# Texte source:

L'expédition, commencée en 529 par un simple raid, fut continuée l'année suivante à l'aide d'une armée munie d'un matériel de siège. Poursuivie en 526, elle ne se termina qu'en 519. Tsin entrait
dès lors en contact avec les peuples de la steppe septentrionale.
La domination sur les pays de l'Ouest fut plus difficile à acquérir et surtout à conserver. Dès le début du VIIe siècle, Tsin touchait au Fleuve,
bâtissait des places fortes sur ses bords et cherchait à prendre pied sur la rive droite. Il nouait des relations avec les Jong du sud de la Wei, tandis qu'au nord du bassin de la Wei il
pratiquait une politique d'alliance avec les seigneurs de Leang. Ceux-ci, établis dans l'angle formé par le Fleuve et la Lo, essayaient de progresser au nord, vers la grande boucle septentrionale
du Houang-ho. Ils élevaient des murailles et bâtissaient des villes sans avoir assez de monde pour les garnir. Les troubles que provoqua la succession du duc Hien et qui affaiblirent Tsin entre
651 et 634, l'empêchèrent de s'emparer de cette proie facile. Elle échut à l'État de Ts'in que Tsin, précisément cherchait à enserrer dans le bassin de la Wei. Tsin, vaincu par Ts'in dans une
bataille livrée à ce point vital où le Fleuve jaune, recevant la Wei et tous ses affluents, prend la direction ouest-est, dut livrer ses territoires à l'ouest du Fleuve .

# Données fournies:
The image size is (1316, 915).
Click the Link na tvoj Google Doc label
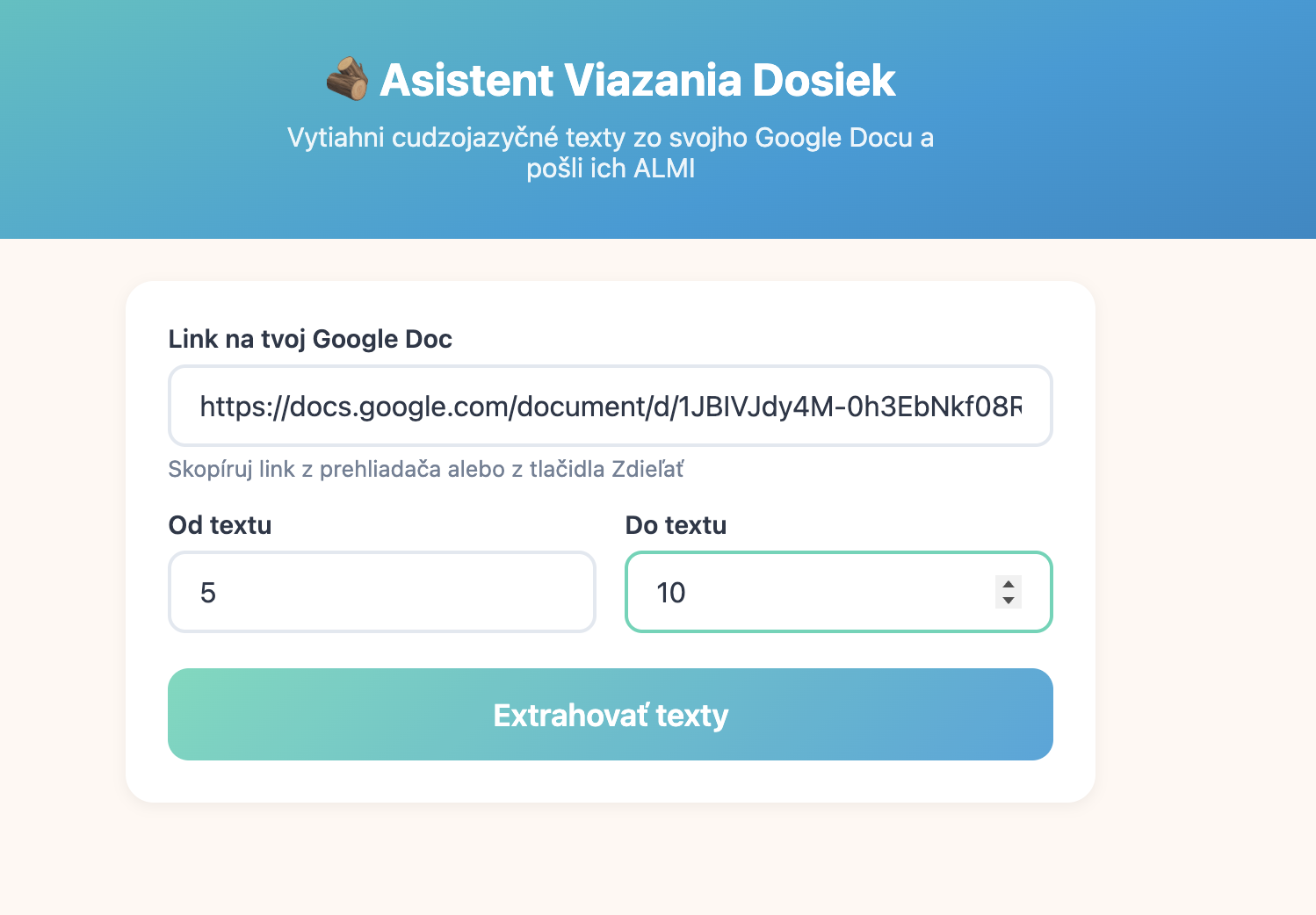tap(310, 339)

* * *

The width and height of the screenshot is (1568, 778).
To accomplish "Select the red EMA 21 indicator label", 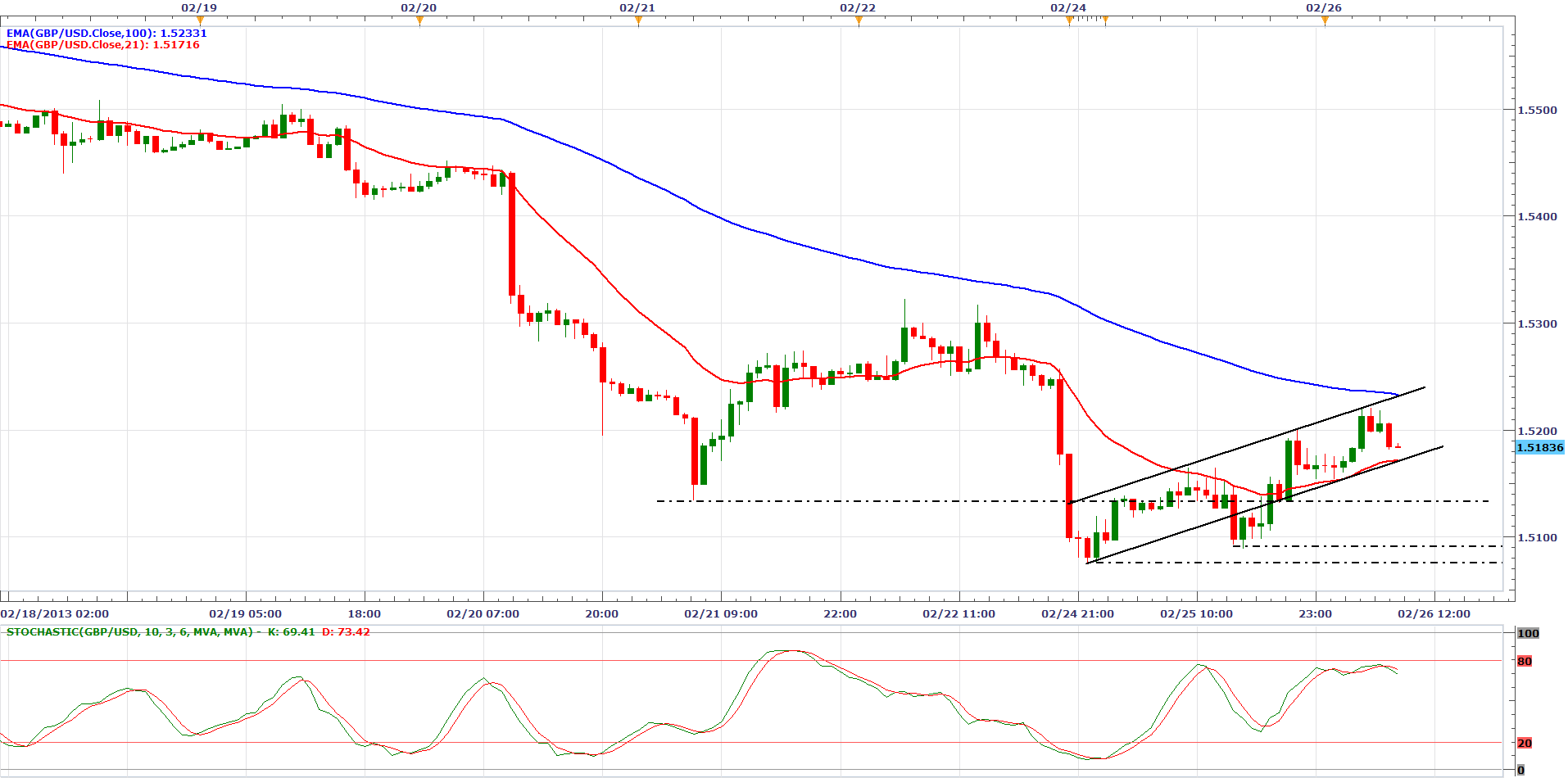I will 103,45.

...

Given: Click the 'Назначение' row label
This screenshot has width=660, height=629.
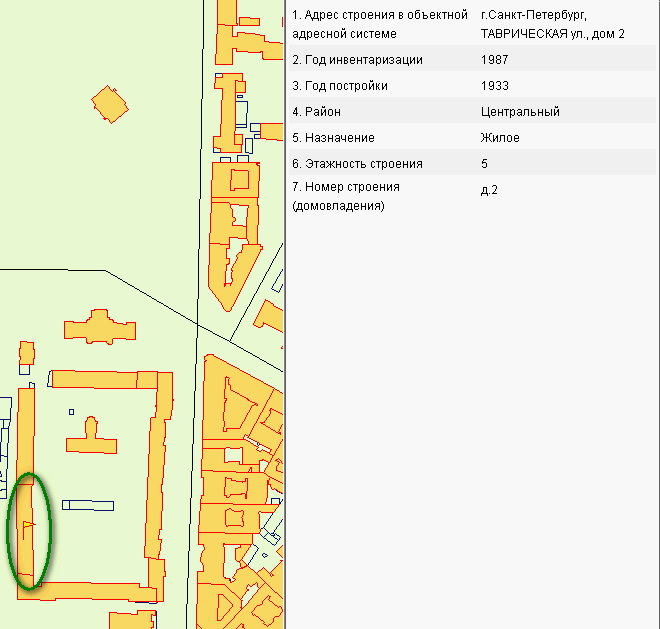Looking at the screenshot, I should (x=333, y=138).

# Objectif 1:
Recopiez à l'identique les lignes de données, en commençant par celle qui contient « The image size is (1316, 915). » et en terminant par celle qui contient « tap(310, 339) », ces deux lignes incluses. Omettez les images dans votre réponse.
# Objectif 2:
Poursuivez le texte sur l'expansion de Tsin à partir de l'endroit où il s'arrête.
Ces lignes de données n'ont aucun lien avec le texte sur l'expansion de Tsin.

# Réponse 1:
The image size is (1316, 915).
Click the Link na tvoj Google Doc label
tap(310, 339)

# Réponse 2:
Ts'in, s'avançant d'abord jusqu'au défilé de Long-men, s'empara en 640 du pays de Leang. Entre les deux États désormais en contact, commença une rivalité qui, interrompue par de fausses trêves,
devait durer jusqu'à la fondation de l'Empire au profit de Ts'in. Chacune des deux seigneuries rivales cherchait à établir son autorité sur les Barbares, la suprématie allant à celle qui
s'assurait momentanément leur alliance. Mais, dès 626, Ts'in prit l'avantage et, en 623, le duc Mou de Ts'in devenait le « chef des Jong de l'Ouest » . Tsin reprit du terrain au début du VIe
siècle en confédérant les Ti Blancs sous son autorité. Les princes de Ts'in l'emportèrent finalement, lorsque, progressant dans les vallées de la King et de la Lo ils parvinrent au IVe siècle à
s'emparer des plateaux du Chen-si qui dominent à l'ouest le cours nord-sud du Fleuve. Tchao, héritier de Tsin dans le Chan-si, perdit alors définitivement les territoires de la rive droite du
Houang-ho. Ses essais pour dominer les Barbares Hou échouèrent, bien qu'il ait tenté d'adopter leur méthode de combat et créé un corps d'archers à cheval.
Ainsi Tsin, qui n'occupait d'abord qu'un petit canton de montagne, est arrivé à s'emparer de tout le Chan-si, gagnant de proche en proche, occupant d'abord les passes et les têtes de vallées.
Grâce à des apparentages, à des alliances, à un travail de pénétration complété par des coups de force, il a réussi à confédérer autour de lui des groupes barbares dont il exploitait les
divisions, puis il les a annexés et assimilés.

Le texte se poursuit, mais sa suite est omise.